Please copy, exactly and with no pictures, only the lines from the one containing "Fran González (208, 527)" through the last line of the records.

══ Data to process

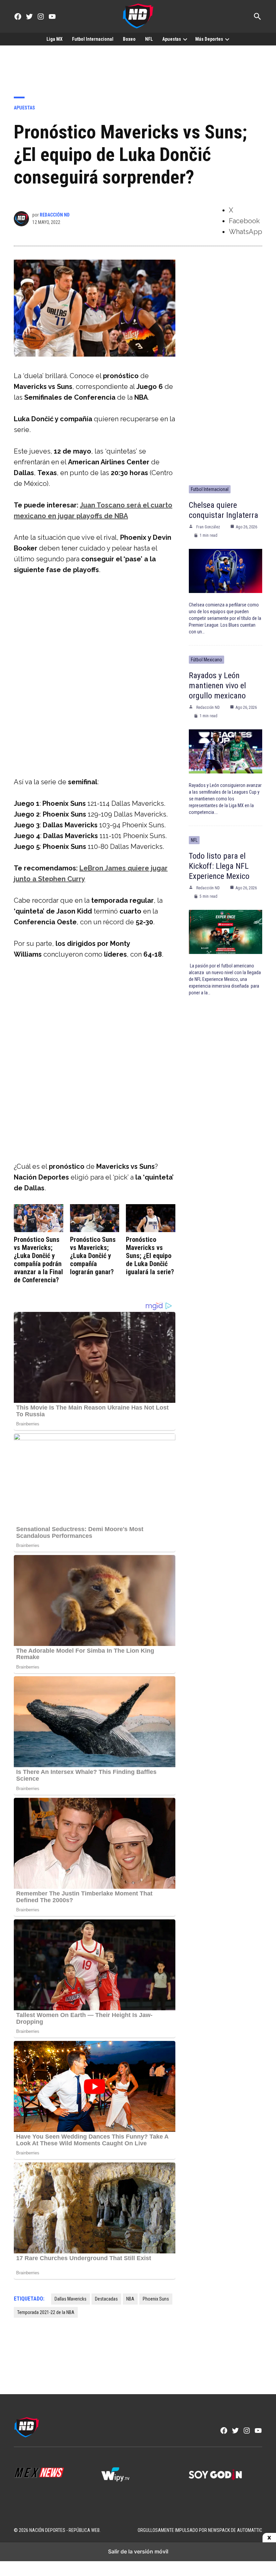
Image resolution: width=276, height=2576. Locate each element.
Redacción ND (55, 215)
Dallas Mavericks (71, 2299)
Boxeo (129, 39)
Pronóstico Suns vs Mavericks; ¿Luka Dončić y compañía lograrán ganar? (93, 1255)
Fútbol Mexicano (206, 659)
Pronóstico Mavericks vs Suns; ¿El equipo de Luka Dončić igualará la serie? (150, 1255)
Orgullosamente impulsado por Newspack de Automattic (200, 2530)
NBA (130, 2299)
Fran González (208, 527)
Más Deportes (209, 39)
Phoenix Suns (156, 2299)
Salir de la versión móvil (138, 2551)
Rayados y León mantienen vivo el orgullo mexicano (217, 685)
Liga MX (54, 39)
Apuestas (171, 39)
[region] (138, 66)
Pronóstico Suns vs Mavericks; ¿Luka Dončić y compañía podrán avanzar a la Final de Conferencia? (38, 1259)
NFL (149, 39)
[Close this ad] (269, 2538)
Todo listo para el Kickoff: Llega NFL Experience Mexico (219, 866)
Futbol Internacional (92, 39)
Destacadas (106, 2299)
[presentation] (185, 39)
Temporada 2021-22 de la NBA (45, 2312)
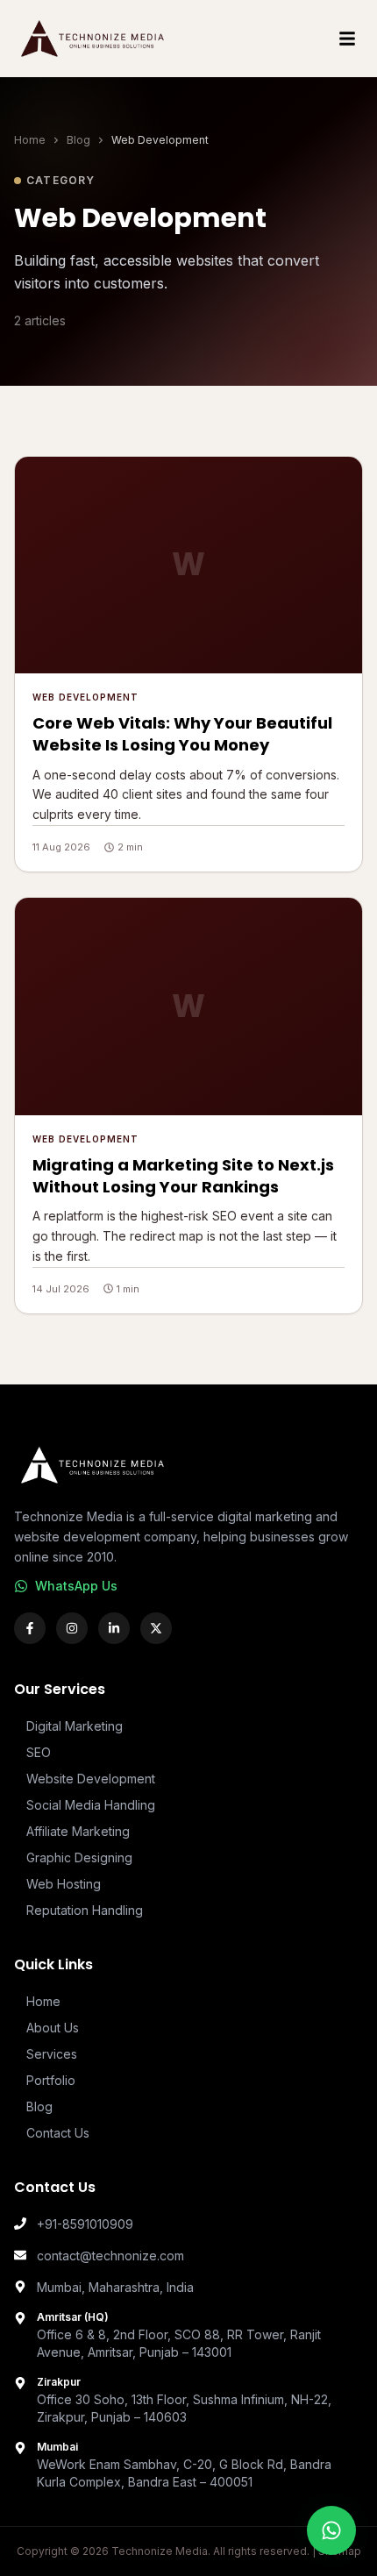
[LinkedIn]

════

## Worked solution
Fran González (208, 527)
Más Deportes (209, 39)
Phoenix Suns (156, 2299)
Salir de la versión móvil (138, 2551)
Rayados y León mantienen vivo el orgullo mexicano (217, 685)
Liga MX (54, 39)
Apuestas (171, 39)
[region] (138, 66)
Pronóstico Suns vs Mavericks; ¿Luka Dončić y compañía podrán avanzar a la Final de Conferencia? (38, 1259)
NFL (149, 39)
[Close this ad] (269, 2538)
Todo listo para el Kickoff: Llega NFL Experience Mexico (219, 866)
Futbol Internacional (92, 39)
Destacadas (106, 2299)
[presentation] (185, 39)
Temporada 2021-22 de la NBA (45, 2312)
[LinkedIn]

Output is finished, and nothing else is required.